Challenges of the Digital Agent
  • Many goals with very similar human utterance / syntax exist.
  • Just like with humans trying to interpret human utterances, many possibilities exist, and misinterpretation occurs.
  • Meeting someone for the first time, without historical context places additional burden on the interpreter of the intent.
  • There are innumerable opportunities to ask the same question, to request information, all achieving a similar, or the same goal.
Opportunities for Goal / Intent Accuracy
  • Business Process Workflows  may enable a very broad ‘category’ of subject matter to be disambiguated as the user traverses the workflow.  The intended goal may be derived from asking ‘narrowing’ questions, until the ‘goal’ is reached, or the user ‘falls out’ of the workflow.

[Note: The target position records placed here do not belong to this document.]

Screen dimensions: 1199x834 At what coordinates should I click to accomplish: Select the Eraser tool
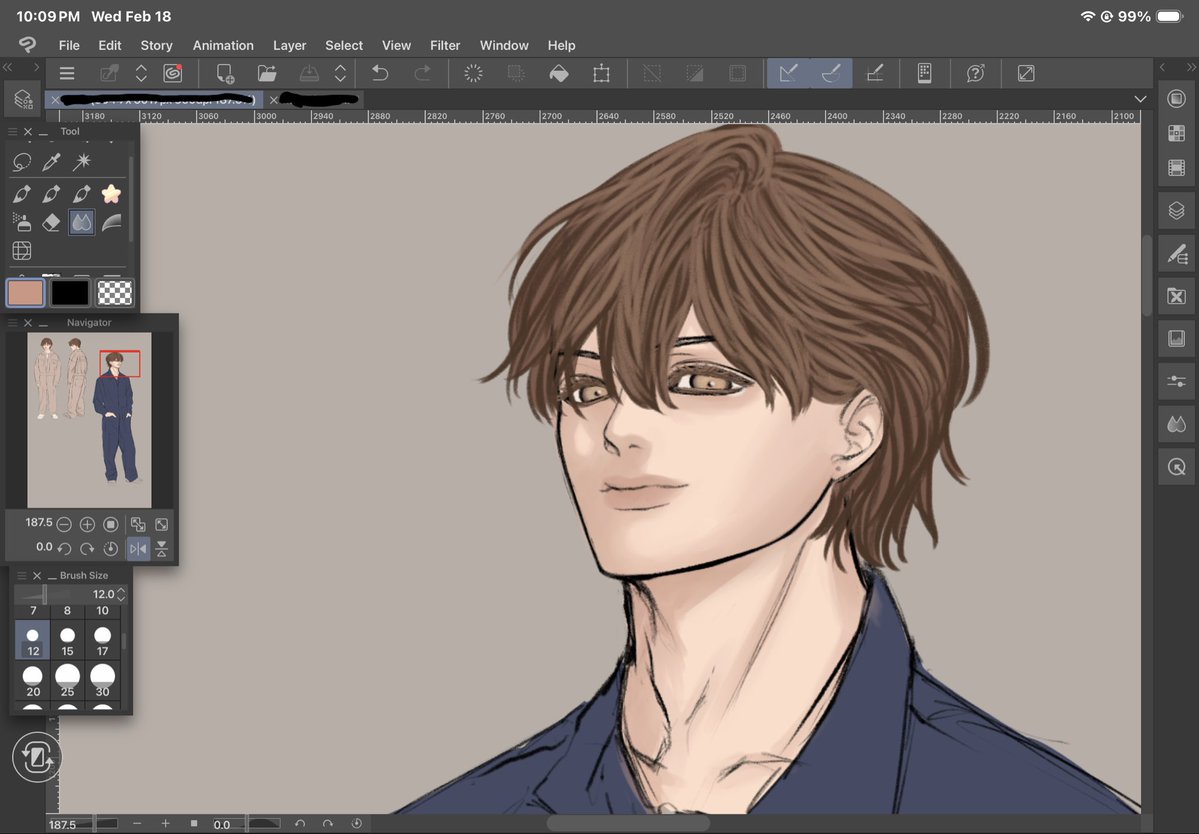(50, 222)
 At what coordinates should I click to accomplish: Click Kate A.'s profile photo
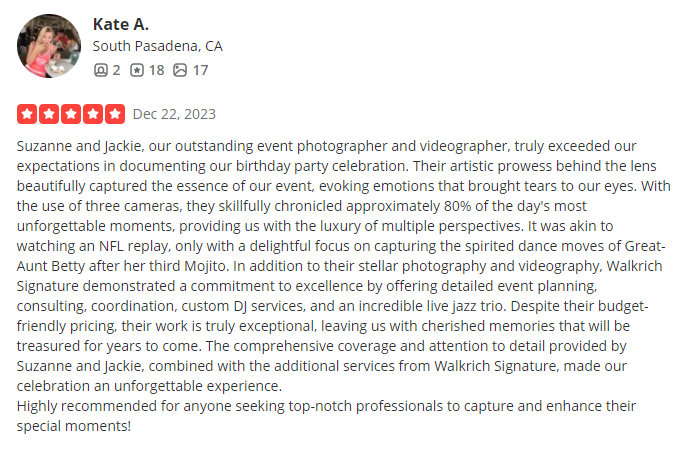point(49,46)
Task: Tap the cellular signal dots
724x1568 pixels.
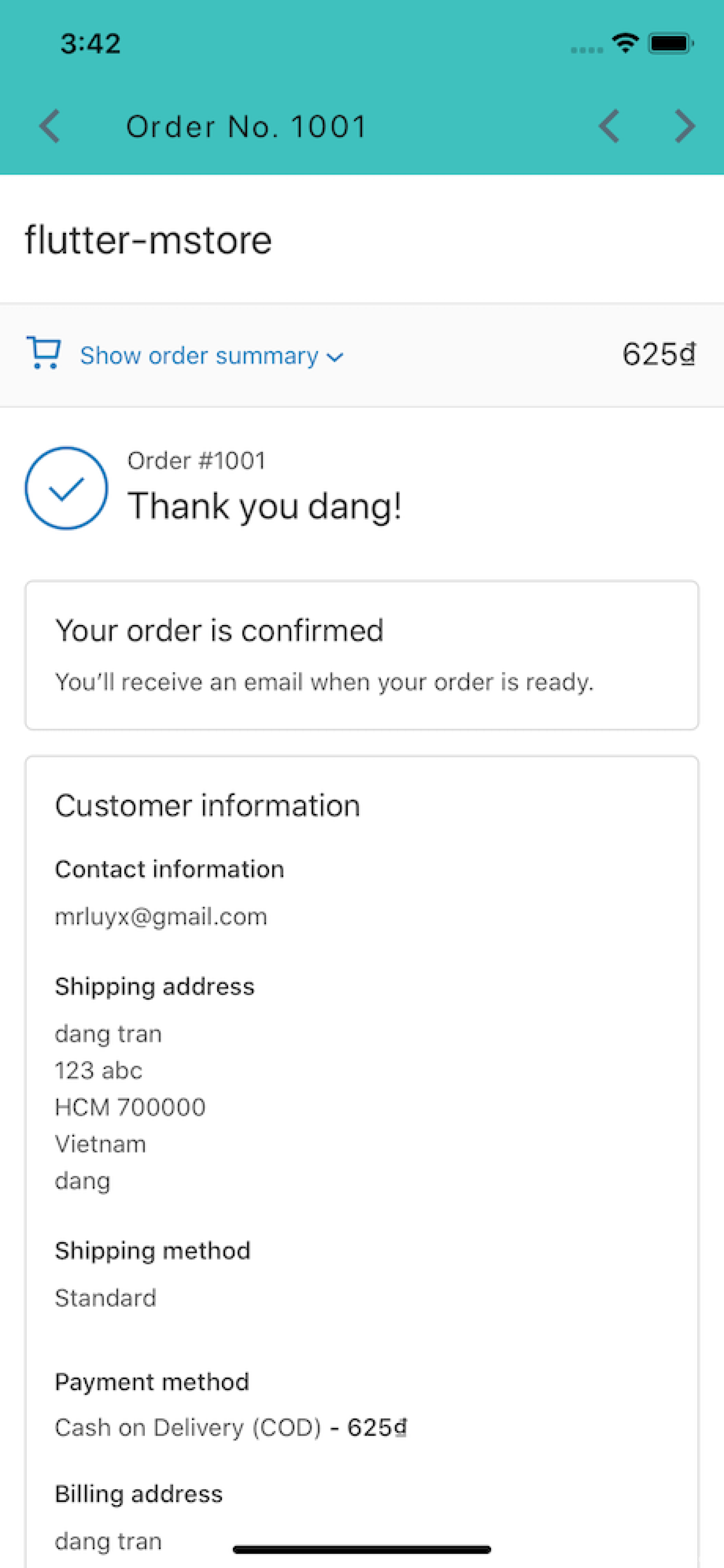Action: point(586,50)
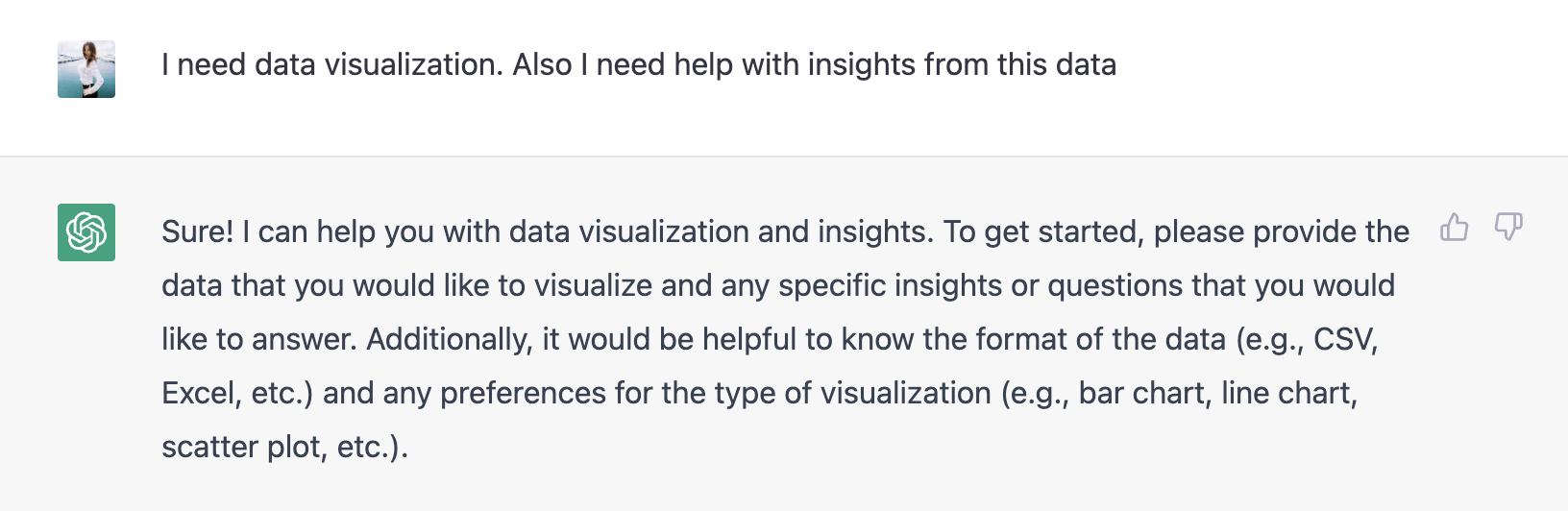The width and height of the screenshot is (1568, 511).
Task: Click the user's profile photo avatar
Action: tap(86, 69)
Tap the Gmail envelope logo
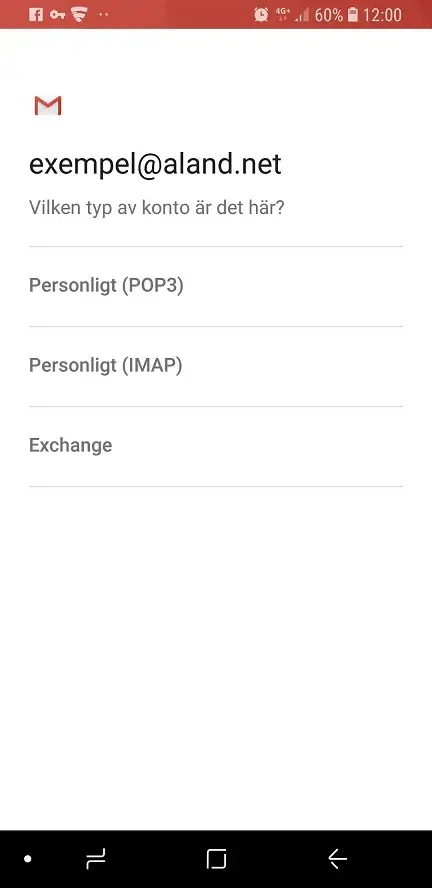The width and height of the screenshot is (432, 888). point(48,106)
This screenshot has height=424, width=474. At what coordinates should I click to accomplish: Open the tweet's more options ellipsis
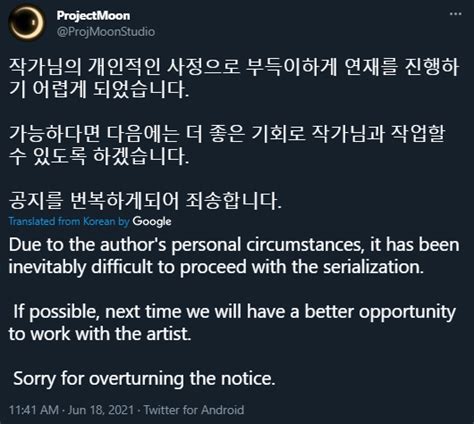coord(455,14)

  • Methodologies such as leveraging Regex to interpret utterances are difficult to create and maintain.
  • Utterances are still a necessity, their structure, and correlation to Business Process Workflows.  However, as the knowledge base grows, so does the complexity of curation of the content.   A librarian, or Content Curator may be required to integrate new information, deprecate stale content, and update workflows.
Ongoing, Partnership between Digital Agent and Human
  • Business Process Workflows may be initially designed and implemented by Subject Matter Experts (SMEs).  However, the SMEs might not have predicted all possible valid variations of the workflow, and achieve a different outcome for the triggered goal.
  • As the user traverses a workflow, they may encounter a limiting boundary, such as a Boolean question, which should have more than two options.  Some digital assistants may enable a user to walk on an alternate path by leveraging ‘human assisted’ goal achievement, such as escalation of a chat.  The ‘human assisted’ path may now have a third option, and this new option may be added to the Business Process Workflow for future use.